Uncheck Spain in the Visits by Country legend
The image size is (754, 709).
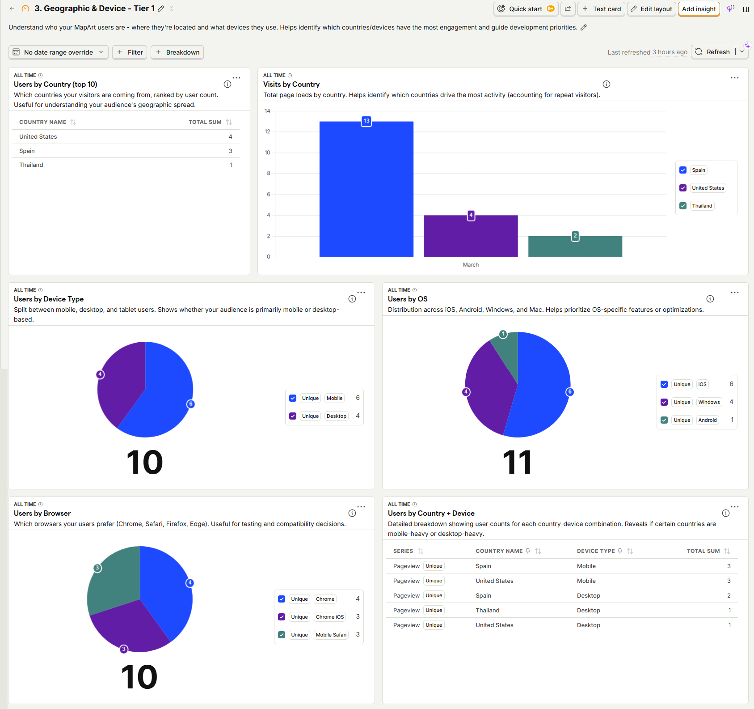tap(682, 170)
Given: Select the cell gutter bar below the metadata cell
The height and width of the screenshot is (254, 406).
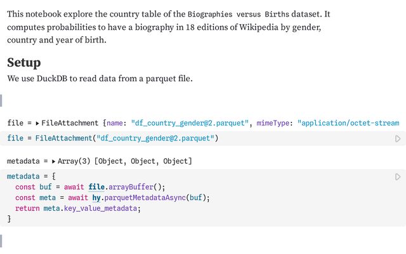Looking at the screenshot, I should click(x=1, y=241).
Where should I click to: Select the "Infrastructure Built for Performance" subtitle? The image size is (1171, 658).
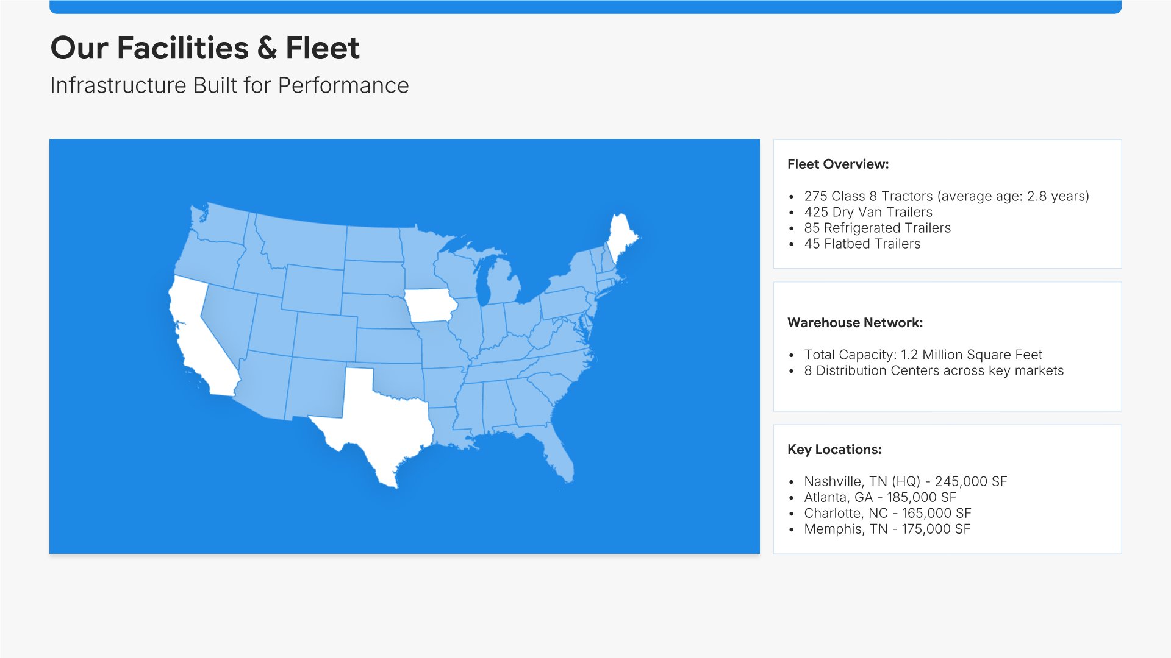click(x=229, y=86)
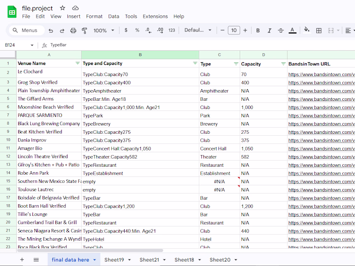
──────────────────────────────
ESERCIZIO: Riscrivi le righe sopra sostituendo "image size" con "screenshot size" e lasciando invariato tutto il resto. Ometti le immagini.

RISULTATO:
Uncheck Spain in the Visits by Country legend
The screenshot size is (754, 709).
tap(682, 170)
Given: Select the cell gutter bar below the metadata cell
The height and width of the screenshot is (254, 406).
Looking at the screenshot, I should click(x=1, y=241).
Where should I click to: Select the "Infrastructure Built for Performance" subtitle? The screenshot size is (1171, 658).
click(x=229, y=86)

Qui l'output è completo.